Task requirements:
Look below for the line that contains "Expand the layer selection dropdown list", then copy it and each following line exactly, through and including the line that contains "Given: Click the Face Design heading".

[Saved data entries]
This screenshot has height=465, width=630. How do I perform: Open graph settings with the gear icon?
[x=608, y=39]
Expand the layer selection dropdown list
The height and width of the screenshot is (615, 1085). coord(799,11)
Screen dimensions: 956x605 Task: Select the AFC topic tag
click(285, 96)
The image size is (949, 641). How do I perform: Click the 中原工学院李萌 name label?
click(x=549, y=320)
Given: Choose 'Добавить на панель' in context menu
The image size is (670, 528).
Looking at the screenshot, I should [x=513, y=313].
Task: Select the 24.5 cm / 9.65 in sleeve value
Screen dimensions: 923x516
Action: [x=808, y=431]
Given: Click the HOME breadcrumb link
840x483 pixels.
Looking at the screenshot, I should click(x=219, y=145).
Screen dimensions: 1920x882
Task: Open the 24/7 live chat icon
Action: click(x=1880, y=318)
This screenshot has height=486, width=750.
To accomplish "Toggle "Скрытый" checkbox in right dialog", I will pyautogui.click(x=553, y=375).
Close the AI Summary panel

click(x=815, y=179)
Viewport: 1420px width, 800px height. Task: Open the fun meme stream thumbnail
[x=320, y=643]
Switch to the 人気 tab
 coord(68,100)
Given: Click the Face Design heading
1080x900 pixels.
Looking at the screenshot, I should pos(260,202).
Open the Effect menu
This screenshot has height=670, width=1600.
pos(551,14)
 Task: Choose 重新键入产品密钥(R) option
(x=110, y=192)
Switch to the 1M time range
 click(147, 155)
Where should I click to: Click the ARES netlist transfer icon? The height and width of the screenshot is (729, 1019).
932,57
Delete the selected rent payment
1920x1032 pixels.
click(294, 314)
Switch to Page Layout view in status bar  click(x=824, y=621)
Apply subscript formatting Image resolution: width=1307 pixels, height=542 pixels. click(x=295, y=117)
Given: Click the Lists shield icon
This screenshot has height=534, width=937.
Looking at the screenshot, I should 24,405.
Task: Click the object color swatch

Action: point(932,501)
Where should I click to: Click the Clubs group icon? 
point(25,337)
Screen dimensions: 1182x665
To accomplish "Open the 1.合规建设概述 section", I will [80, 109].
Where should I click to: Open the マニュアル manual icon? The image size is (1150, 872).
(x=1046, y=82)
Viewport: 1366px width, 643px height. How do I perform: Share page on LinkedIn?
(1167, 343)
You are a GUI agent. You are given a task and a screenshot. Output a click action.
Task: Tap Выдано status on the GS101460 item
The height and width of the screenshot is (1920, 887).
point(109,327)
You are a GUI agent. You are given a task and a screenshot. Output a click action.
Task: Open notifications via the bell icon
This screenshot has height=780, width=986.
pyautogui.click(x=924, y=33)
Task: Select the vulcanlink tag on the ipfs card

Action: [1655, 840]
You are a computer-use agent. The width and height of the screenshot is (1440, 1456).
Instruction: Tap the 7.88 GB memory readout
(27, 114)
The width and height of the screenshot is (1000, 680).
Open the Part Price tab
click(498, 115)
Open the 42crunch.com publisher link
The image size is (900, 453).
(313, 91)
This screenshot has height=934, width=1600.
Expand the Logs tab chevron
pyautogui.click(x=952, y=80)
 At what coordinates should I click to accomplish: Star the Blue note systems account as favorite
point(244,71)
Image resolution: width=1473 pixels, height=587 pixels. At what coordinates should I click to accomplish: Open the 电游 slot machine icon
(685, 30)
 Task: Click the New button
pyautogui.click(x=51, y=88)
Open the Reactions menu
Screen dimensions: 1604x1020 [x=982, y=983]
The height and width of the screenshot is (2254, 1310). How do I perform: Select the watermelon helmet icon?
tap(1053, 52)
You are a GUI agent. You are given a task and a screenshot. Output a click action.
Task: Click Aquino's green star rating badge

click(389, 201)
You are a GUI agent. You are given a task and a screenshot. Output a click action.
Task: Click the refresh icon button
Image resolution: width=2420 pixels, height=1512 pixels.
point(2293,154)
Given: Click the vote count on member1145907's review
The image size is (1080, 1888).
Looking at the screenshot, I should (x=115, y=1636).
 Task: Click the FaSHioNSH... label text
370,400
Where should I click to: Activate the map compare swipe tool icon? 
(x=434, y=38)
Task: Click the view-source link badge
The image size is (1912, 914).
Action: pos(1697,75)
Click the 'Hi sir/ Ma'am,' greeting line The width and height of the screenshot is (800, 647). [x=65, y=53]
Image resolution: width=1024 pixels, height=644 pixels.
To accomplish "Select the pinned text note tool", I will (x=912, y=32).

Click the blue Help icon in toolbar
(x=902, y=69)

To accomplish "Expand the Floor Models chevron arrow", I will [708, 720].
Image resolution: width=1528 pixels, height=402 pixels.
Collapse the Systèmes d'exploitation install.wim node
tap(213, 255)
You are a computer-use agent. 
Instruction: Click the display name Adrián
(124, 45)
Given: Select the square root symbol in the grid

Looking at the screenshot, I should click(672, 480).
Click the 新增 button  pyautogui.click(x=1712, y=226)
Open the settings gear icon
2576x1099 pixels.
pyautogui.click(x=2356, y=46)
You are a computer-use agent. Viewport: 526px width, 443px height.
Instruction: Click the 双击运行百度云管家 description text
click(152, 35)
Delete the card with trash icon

Solved exercise:
Expand the layer selection dropdown list
The height and width of the screenshot is (615, 1085). coord(799,11)
Screen dimensions: 956x605 Task: Select the AFC topic tag
click(285, 96)
The image size is (949, 641). How do I perform: Click the 中原工学院李萌 name label?
click(x=549, y=320)
Given: Choose 'Добавить на панель' in context menu
The image size is (670, 528).
Looking at the screenshot, I should [x=513, y=313].
Task: Select the 24.5 cm / 9.65 in sleeve value
Screen dimensions: 923x516
Action: [x=808, y=431]
Given: Click the HOME breadcrumb link
840x483 pixels.
Looking at the screenshot, I should click(x=219, y=145).
Screen dimensions: 1920x882
Task: Open the 24/7 live chat icon
Action: click(x=1880, y=318)
This screenshot has height=486, width=750.
To accomplish "Toggle "Скрытый" checkbox in right dialog", I will pyautogui.click(x=553, y=375).
Close the AI Summary panel

click(x=815, y=179)
Viewport: 1420px width, 800px height. Task: Open the fun meme stream thumbnail
[x=320, y=643]
Switch to the 人気 tab
 coord(68,100)
Given: Click the Face Design heading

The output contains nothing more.